In this study, matrix-assisted laser desorption ionisation time of flight mass spectrometry (MALDI-TOF MS) was used to identify bacteria from environmental matrices. The aim of this work was to determine the efficacy of this rapid technique and the bacterial community of agricultural samples. Environmental samples included the collection of irrigation waters and manures, and bacteria from the surface of vegetables were also investigated. From food safety point of view, the investigation of these microbial communities is inevitable considering their potential hazardous impact on the food production chain. Altogether 235 bacterial isolates were identified with the most frequent genera being Pseudomonas, Bacillus, Acinetobacter and Aeromonas. Our results indicated that MALDI-TOF MS can be used to identify causative agents of foodborne illnesses, food spoilage and common plant pathogens. However, limitations of the rapid identification technique were also encountered as we obtained correct identification at species level for 30.2% and at genus level for 69.8% of the isolates.

1 Introduction

Consumption of raw vegetables and fruits has been responsible for various foodborne illnesses worldwide in the past decades (Kampmeier et al., 2018; Turner et al., 2019). Since many pathogenic bacteria (Listeria monocytogenes, verotoxigenic Escherichia coli, Salmonella spp., E. coli O157:H7) are able to survive and grow in low nutrient environment (Falardeau et al., 2017), the sources of the microbial hazards could be traced back to irrigation water as well. Therefore, to ensure food safety from farm to fork, the food production chain involving fresh produce should be monitored. Accurate and fast identification of the most common foodborne bacterial pathogens (Campylobacter spp., L. monocytogenes, Salmonella spp., Staphylococcus aureus, Clostridium perfringens, E. coli and other shiga toxin-producing E. coli strains (STEC) (Scallan et al., 2011)) could prevent the growing number of foodborne outbreaks.
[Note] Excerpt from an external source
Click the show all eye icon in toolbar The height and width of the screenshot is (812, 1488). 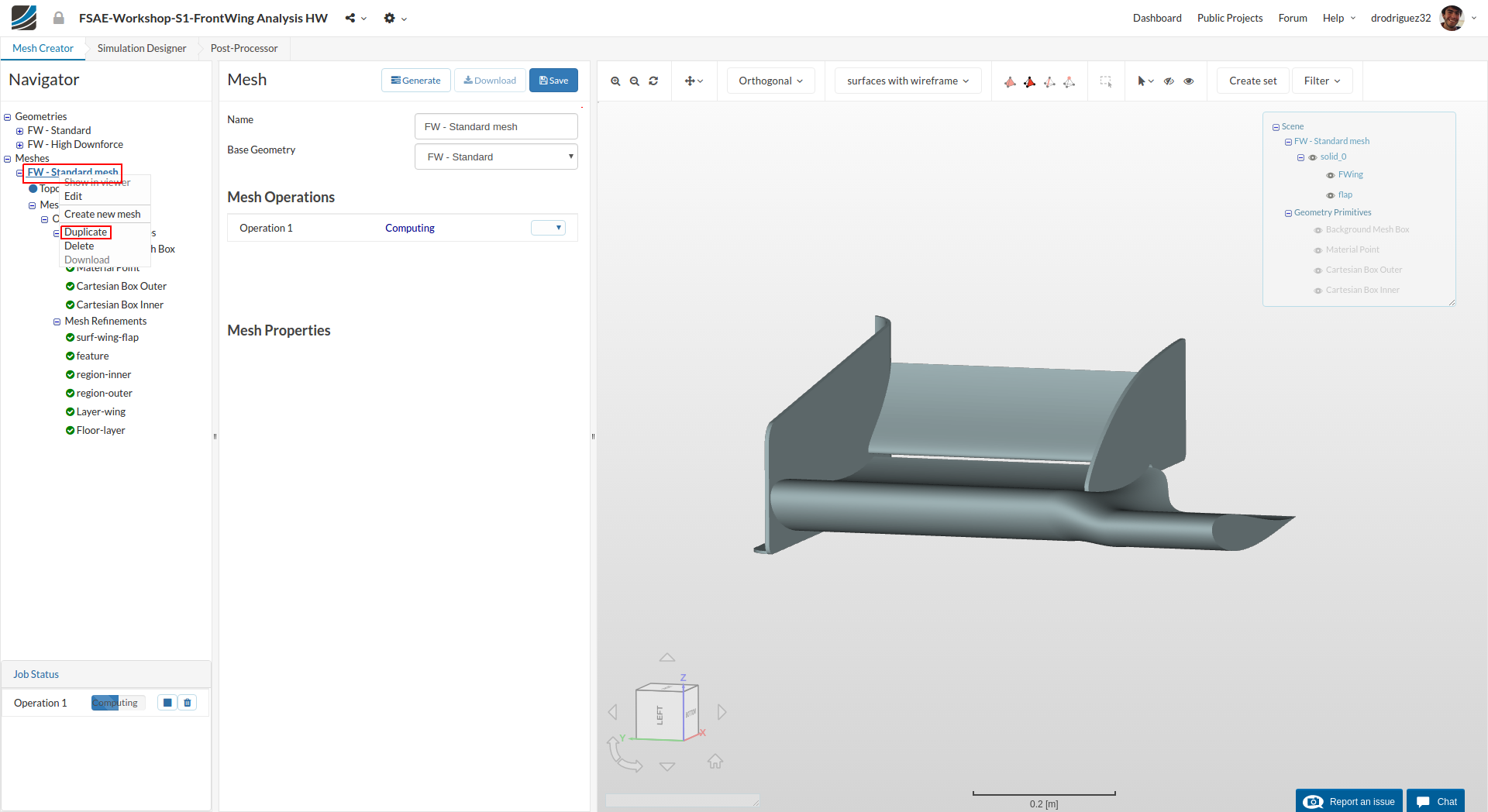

Traditional microbiological methods (morphological, physiological, and biochemical tests) and/or staining (e.g. Gram-staining), or molecular methods (e.g. 16S rRNA gene sequence analysis) with the need of trained laboratory personnel, high costs, and being time-consuming, are inadequate for rapid bacterial identification (Böhme et al., 2011; Alnakip et al., 2020). In recent years, MALDI-TOF MS (matrix assisted laser desorption ionisation-time of flight mass spectrometry) has become a popular technique in microbiological identification. The application of MALDI-TOF MS in food microbiology offers a faster, less expensive, and labour-saving technique compared to the above mentioned methods (Böhme et al., 2011; Strejcek et al., 2018). Identification via MALDI-TOF MS is carried out by comparing the PMF (Protein Mass Fingerprint) of the tested microbe to the data of PMF databases, or by pairing the masses of the identified biomarkers of unknown organisms using proteomic databases. Two of the largest systems based on mass spectral microbial identification are BioTyper® (Bruker Daltonics GmbH & Co, Bremen, Germany) and VITEK® MS Plus (bioMérieux, Marcy l’Etoile, France) (Singhal et al., 2015).
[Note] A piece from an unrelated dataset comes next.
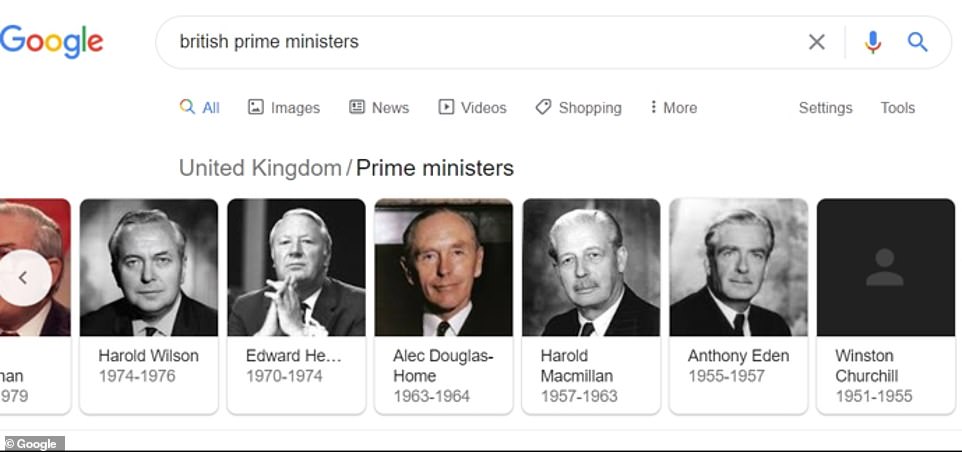Open the Settings menu
Image resolution: width=962 pixels, height=452 pixels.
click(x=825, y=108)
MALDI-TOF MS is mostly used for the identification of clinically relevant pathogens. It has been reported that this system can effectively identify bacteria even at species level from clinical samples (van Veen et al., 2010; Ponderand et al., 2020; Chung et al., 2021). However, it is increasingly utilised to detect foodborne pathogens in the complex food chain as well (Böhme et al., 2011; de Koster and Brul, 2016; Horváth et al., 2020). Still, the application of MALDI-TOF MS to characterise the microbial composition of environmental samples such as from waste disposal sites (Kopcakova et al., 2014), soil samples (Strejcek et al., 2018), or from mining samples (Avanzi et al., 2017), seemed to be less competent compared to the results of clinical studies.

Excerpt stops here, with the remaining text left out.